Dataset excerpts
+ + + + + + +
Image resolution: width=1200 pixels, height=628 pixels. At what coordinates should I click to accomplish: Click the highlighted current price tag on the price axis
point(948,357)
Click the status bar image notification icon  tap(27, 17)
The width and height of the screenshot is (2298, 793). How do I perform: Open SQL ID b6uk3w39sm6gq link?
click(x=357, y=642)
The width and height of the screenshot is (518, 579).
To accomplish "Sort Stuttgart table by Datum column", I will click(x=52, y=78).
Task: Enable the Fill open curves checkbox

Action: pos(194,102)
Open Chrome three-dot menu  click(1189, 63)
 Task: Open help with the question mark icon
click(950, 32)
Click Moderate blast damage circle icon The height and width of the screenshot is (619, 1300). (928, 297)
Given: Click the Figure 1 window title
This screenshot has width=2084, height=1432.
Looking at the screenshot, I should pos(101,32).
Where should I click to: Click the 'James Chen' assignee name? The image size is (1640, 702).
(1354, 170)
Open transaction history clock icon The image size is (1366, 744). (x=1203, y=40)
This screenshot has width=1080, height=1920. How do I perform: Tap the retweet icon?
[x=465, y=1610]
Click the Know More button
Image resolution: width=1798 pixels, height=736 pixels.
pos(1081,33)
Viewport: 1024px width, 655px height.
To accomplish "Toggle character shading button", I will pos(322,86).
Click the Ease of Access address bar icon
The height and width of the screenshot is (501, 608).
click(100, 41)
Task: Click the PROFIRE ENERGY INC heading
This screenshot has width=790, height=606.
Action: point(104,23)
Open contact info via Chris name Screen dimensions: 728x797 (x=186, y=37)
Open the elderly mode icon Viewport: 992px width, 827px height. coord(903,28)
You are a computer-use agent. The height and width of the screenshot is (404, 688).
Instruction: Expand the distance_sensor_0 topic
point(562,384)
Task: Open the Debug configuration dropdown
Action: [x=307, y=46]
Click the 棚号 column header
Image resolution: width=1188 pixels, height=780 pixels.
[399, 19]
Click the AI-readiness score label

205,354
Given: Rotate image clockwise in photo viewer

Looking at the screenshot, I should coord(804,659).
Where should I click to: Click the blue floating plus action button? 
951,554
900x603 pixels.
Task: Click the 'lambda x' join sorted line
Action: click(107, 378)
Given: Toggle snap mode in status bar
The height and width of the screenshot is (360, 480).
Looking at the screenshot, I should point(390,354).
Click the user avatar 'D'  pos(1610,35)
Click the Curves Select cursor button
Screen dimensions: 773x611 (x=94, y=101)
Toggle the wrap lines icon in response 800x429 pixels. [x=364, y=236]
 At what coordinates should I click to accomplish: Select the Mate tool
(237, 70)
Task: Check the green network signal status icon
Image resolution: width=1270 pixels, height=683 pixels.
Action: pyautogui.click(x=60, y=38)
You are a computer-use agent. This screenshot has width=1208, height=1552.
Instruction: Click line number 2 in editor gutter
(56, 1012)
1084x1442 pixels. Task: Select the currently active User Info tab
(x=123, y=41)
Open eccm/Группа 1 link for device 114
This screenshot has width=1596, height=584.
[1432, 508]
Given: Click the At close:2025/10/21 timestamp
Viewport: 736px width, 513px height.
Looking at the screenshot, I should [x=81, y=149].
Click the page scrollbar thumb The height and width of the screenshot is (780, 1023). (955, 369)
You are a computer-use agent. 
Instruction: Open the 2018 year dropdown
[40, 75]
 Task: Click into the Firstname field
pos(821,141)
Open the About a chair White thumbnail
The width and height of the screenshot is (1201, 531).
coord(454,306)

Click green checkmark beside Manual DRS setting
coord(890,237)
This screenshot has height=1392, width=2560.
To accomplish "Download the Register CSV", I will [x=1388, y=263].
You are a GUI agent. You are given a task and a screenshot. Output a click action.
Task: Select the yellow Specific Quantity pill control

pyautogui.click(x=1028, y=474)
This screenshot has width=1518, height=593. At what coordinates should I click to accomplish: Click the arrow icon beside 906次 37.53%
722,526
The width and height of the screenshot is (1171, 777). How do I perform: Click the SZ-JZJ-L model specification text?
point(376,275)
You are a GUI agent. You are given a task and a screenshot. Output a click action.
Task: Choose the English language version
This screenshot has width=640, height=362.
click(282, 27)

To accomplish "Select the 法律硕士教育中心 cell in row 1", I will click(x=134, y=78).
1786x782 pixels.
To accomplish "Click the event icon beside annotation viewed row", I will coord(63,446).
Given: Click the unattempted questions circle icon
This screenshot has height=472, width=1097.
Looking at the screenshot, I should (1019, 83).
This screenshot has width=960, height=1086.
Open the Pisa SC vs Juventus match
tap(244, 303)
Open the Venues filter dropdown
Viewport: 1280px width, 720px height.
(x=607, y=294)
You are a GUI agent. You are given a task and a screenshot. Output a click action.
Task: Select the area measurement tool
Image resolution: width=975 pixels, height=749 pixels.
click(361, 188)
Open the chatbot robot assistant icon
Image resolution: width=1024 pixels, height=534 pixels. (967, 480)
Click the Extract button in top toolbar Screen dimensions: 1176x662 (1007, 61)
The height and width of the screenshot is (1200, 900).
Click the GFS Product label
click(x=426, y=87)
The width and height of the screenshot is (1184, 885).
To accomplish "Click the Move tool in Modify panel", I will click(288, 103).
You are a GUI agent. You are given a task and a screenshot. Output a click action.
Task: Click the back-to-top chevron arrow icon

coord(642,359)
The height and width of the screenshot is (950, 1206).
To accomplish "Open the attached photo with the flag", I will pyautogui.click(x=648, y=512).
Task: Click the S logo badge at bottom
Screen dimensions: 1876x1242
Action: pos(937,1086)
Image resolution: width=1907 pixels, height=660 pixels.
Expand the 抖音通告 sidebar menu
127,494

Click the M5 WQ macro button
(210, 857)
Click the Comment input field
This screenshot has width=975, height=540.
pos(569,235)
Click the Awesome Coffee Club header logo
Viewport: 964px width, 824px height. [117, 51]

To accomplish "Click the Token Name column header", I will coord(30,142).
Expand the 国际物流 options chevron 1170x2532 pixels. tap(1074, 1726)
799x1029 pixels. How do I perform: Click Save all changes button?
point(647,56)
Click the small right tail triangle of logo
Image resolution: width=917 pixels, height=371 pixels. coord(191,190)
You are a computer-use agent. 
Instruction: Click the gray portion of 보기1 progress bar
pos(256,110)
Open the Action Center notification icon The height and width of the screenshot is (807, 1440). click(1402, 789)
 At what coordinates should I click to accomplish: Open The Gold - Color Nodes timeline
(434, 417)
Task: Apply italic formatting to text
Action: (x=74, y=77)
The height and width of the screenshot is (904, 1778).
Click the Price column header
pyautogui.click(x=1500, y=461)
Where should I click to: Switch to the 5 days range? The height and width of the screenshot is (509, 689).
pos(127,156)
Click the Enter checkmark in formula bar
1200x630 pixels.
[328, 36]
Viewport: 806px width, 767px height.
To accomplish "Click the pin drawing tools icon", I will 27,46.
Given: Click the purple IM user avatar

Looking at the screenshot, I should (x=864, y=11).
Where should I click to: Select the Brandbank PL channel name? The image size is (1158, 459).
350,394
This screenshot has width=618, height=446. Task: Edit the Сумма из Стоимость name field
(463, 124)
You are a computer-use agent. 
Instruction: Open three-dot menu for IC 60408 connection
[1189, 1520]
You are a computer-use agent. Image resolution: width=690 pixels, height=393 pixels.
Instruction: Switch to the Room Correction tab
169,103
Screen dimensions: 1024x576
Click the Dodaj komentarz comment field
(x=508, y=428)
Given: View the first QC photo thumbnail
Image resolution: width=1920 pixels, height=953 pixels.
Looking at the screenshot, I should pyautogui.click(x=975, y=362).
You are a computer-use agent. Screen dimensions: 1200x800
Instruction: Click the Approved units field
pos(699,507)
+ + + + + + +
[Work instruction] When the entries above are retyped, each line must stay exactly as it is.

[Exercise result]
Image resolution: width=1200 pixels, height=628 pixels. At what coordinates should I click to accomplish: Click the highlighted current price tag on the price axis
point(948,357)
Click the status bar image notification icon  tap(27, 17)
The width and height of the screenshot is (2298, 793). How do I perform: Open SQL ID b6uk3w39sm6gq link?
click(x=357, y=642)
The width and height of the screenshot is (518, 579).
To accomplish "Sort Stuttgart table by Datum column", I will click(x=52, y=78).
Task: Enable the Fill open curves checkbox

Action: pos(194,102)
Open Chrome three-dot menu  click(1189, 63)
 Task: Open help with the question mark icon
click(950, 32)
Click Moderate blast damage circle icon The height and width of the screenshot is (619, 1300). (928, 297)
Given: Click the Figure 1 window title
This screenshot has width=2084, height=1432.
Looking at the screenshot, I should pos(101,32).
Where should I click to: Click the 'James Chen' assignee name? The image size is (1640, 702).
(1354, 170)
Open transaction history clock icon The image size is (1366, 744). (x=1203, y=40)
This screenshot has width=1080, height=1920. How do I perform: Tap the retweet icon?
[x=465, y=1610]
Click the Know More button
Image resolution: width=1798 pixels, height=736 pixels.
pos(1081,33)
Viewport: 1024px width, 655px height.
To accomplish "Toggle character shading button", I will pos(322,86).
Click the Ease of Access address bar icon
The height and width of the screenshot is (501, 608).
click(100, 41)
Task: Click the PROFIRE ENERGY INC heading
This screenshot has width=790, height=606.
Action: point(104,23)
Open contact info via Chris name Screen dimensions: 728x797 (x=186, y=37)
Open the elderly mode icon Viewport: 992px width, 827px height. coord(903,28)
You are a computer-use agent. The height and width of the screenshot is (404, 688).
Instruction: Expand the distance_sensor_0 topic
point(562,384)
Task: Open the Debug configuration dropdown
Action: [x=307, y=46]
Click the 棚号 column header
Image resolution: width=1188 pixels, height=780 pixels.
[399, 19]
Click the AI-readiness score label

205,354
Given: Rotate image clockwise in photo viewer

Looking at the screenshot, I should coord(804,659).
Where should I click to: Click the blue floating plus action button? 
951,554
900x603 pixels.
Task: Click the 'lambda x' join sorted line
Action: click(107, 378)
Given: Toggle snap mode in status bar
The height and width of the screenshot is (360, 480).
Looking at the screenshot, I should point(390,354).
Click the user avatar 'D'  pos(1610,35)
Click the Curves Select cursor button
Screen dimensions: 773x611 (x=94, y=101)
Toggle the wrap lines icon in response 800x429 pixels. [x=364, y=236]
 At what coordinates should I click to accomplish: Select the Mate tool
(237, 70)
Task: Check the green network signal status icon
Image resolution: width=1270 pixels, height=683 pixels.
Action: pyautogui.click(x=60, y=38)
You are a computer-use agent. This screenshot has width=1208, height=1552.
Instruction: Click line number 2 in editor gutter
(56, 1012)
1084x1442 pixels. Task: Select the currently active User Info tab
(x=123, y=41)
Open eccm/Группа 1 link for device 114
This screenshot has width=1596, height=584.
[1432, 508]
Given: Click the At close:2025/10/21 timestamp
Viewport: 736px width, 513px height.
Looking at the screenshot, I should [x=81, y=149].
Click the page scrollbar thumb The height and width of the screenshot is (780, 1023). (955, 369)
You are a computer-use agent. 
Instruction: Open the 2018 year dropdown
[40, 75]
 Task: Click into the Firstname field
pos(821,141)
Open the About a chair White thumbnail
The width and height of the screenshot is (1201, 531).
coord(454,306)

Click green checkmark beside Manual DRS setting
coord(890,237)
This screenshot has height=1392, width=2560.
To accomplish "Download the Register CSV", I will [x=1388, y=263].
You are a GUI agent. You are given a task and a screenshot. Output a click action.
Task: Select the yellow Specific Quantity pill control

pyautogui.click(x=1028, y=474)
This screenshot has width=1518, height=593. At what coordinates should I click to accomplish: Click the arrow icon beside 906次 37.53%
722,526
The width and height of the screenshot is (1171, 777). How do I perform: Click the SZ-JZJ-L model specification text?
point(376,275)
You are a GUI agent. You are given a task and a screenshot. Output a click action.
Task: Choose the English language version
This screenshot has width=640, height=362.
click(282, 27)

To accomplish "Select the 法律硕士教育中心 cell in row 1", I will click(x=134, y=78).
1786x782 pixels.
To accomplish "Click the event icon beside annotation viewed row", I will coord(63,446).
Given: Click the unattempted questions circle icon
This screenshot has height=472, width=1097.
Looking at the screenshot, I should (1019, 83).
This screenshot has width=960, height=1086.
Open the Pisa SC vs Juventus match
tap(244, 303)
Open the Venues filter dropdown
Viewport: 1280px width, 720px height.
(x=607, y=294)
You are a GUI agent. You are given a task and a screenshot. Output a click action.
Task: Select the area measurement tool
Image resolution: width=975 pixels, height=749 pixels.
click(361, 188)
Open the chatbot robot assistant icon
Image resolution: width=1024 pixels, height=534 pixels. (967, 480)
Click the Extract button in top toolbar Screen dimensions: 1176x662 (1007, 61)
The height and width of the screenshot is (1200, 900).
Click the GFS Product label
click(x=426, y=87)
The width and height of the screenshot is (1184, 885).
To accomplish "Click the Move tool in Modify panel", I will click(288, 103).
You are a GUI agent. You are given a task and a screenshot. Output a click action.
Task: Click the back-to-top chevron arrow icon

coord(642,359)
The height and width of the screenshot is (950, 1206).
To accomplish "Open the attached photo with the flag", I will pyautogui.click(x=648, y=512).
Task: Click the S logo badge at bottom
Screen dimensions: 1876x1242
Action: pos(937,1086)
Image resolution: width=1907 pixels, height=660 pixels.
Expand the 抖音通告 sidebar menu
127,494

Click the M5 WQ macro button
(210, 857)
Click the Comment input field
This screenshot has width=975, height=540.
pos(569,235)
Click the Awesome Coffee Club header logo
Viewport: 964px width, 824px height. [117, 51]

To accomplish "Click the Token Name column header", I will coord(30,142).
Expand the 国际物流 options chevron 1170x2532 pixels. tap(1074, 1726)
799x1029 pixels. How do I perform: Click Save all changes button?
point(647,56)
Click the small right tail triangle of logo
Image resolution: width=917 pixels, height=371 pixels. coord(191,190)
You are a computer-use agent. 
Instruction: Click the gray portion of 보기1 progress bar
pos(256,110)
Open the Action Center notification icon The height and width of the screenshot is (807, 1440). click(1402, 789)
 At what coordinates should I click to accomplish: Open The Gold - Color Nodes timeline
(434, 417)
Task: Apply italic formatting to text
Action: (x=74, y=77)
The height and width of the screenshot is (904, 1778).
Click the Price column header
pyautogui.click(x=1500, y=461)
Where should I click to: Switch to the 5 days range? The height and width of the screenshot is (509, 689).
pos(127,156)
Click the Enter checkmark in formula bar
1200x630 pixels.
[328, 36]
Viewport: 806px width, 767px height.
To accomplish "Click the pin drawing tools icon", I will 27,46.
Given: Click the purple IM user avatar

Looking at the screenshot, I should (x=864, y=11).
Where should I click to: Select the Brandbank PL channel name? The image size is (1158, 459).
350,394
This screenshot has width=618, height=446. Task: Edit the Сумма из Стоимость name field
(463, 124)
You are a computer-use agent. 
Instruction: Open three-dot menu for IC 60408 connection
[1189, 1520]
You are a computer-use agent. Image resolution: width=690 pixels, height=393 pixels.
Instruction: Switch to the Room Correction tab
169,103
Screen dimensions: 1024x576
Click the Dodaj komentarz comment field
(x=508, y=428)
Given: View the first QC photo thumbnail
Image resolution: width=1920 pixels, height=953 pixels.
Looking at the screenshot, I should pyautogui.click(x=975, y=362).
You are a computer-use agent. Screen dimensions: 1200x800
Instruction: Click the Approved units field
pos(699,507)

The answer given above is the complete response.